--- start of MATERIAL TO PROCESS ---
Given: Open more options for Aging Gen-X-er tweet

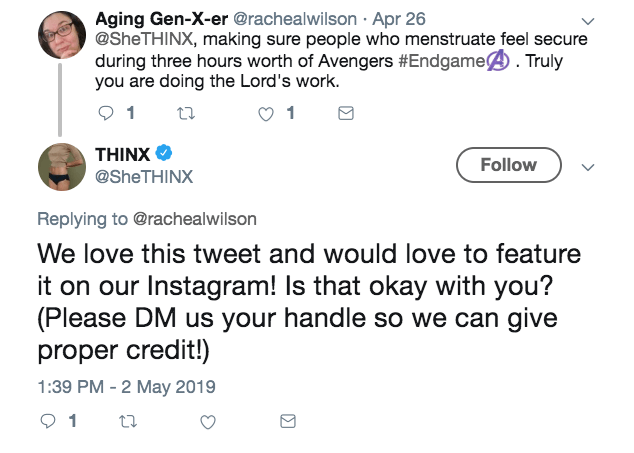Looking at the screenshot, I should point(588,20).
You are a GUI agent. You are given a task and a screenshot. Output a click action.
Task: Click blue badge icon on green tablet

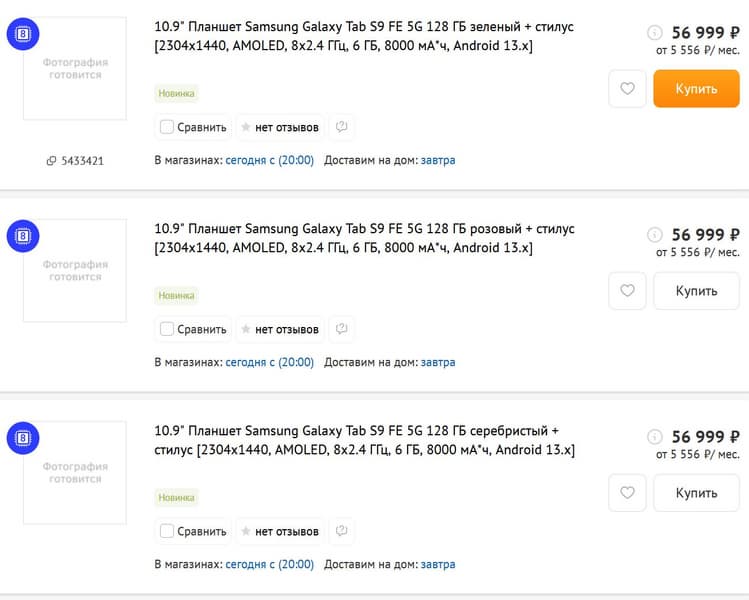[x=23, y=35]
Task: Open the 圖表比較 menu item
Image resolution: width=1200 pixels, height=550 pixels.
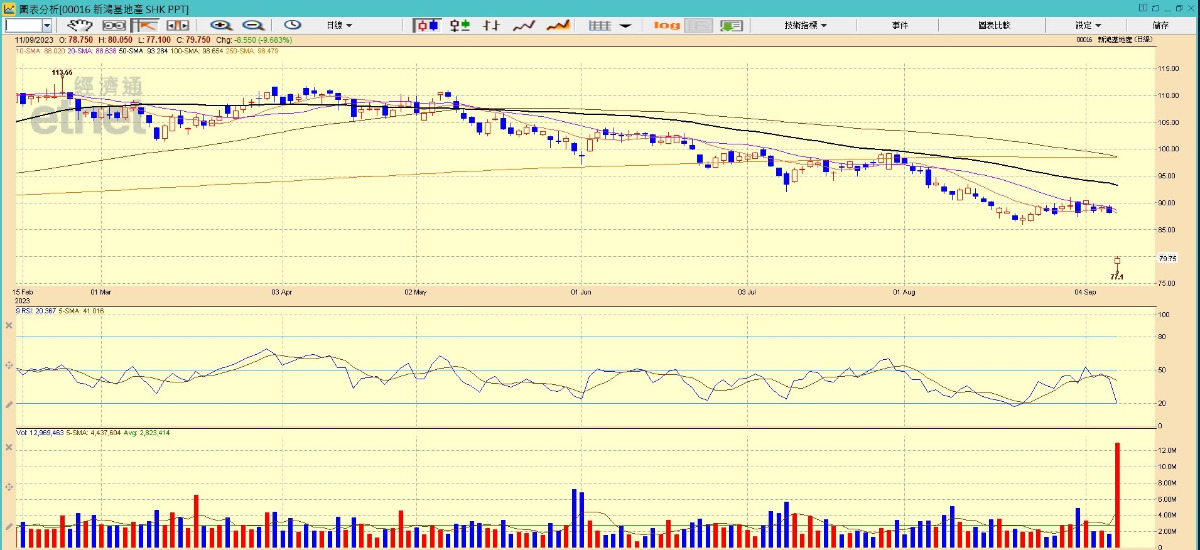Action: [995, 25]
--- end of MATERIAL TO PROCESS ---
▸ SHORT EXERCISE: Return every one of the lines above word for word, and leave the pictures out.

▸ ANSWER TO THE TASK:
Given: Open more options for Aging Gen-X-er tweet

Looking at the screenshot, I should point(588,20).
You are a GUI agent. You are given a task and a screenshot. Output a click action.
Task: Click blue badge icon on green tablet

[x=23, y=35]
Task: Open the 圖表比較 menu item
Image resolution: width=1200 pixels, height=550 pixels.
Action: [995, 25]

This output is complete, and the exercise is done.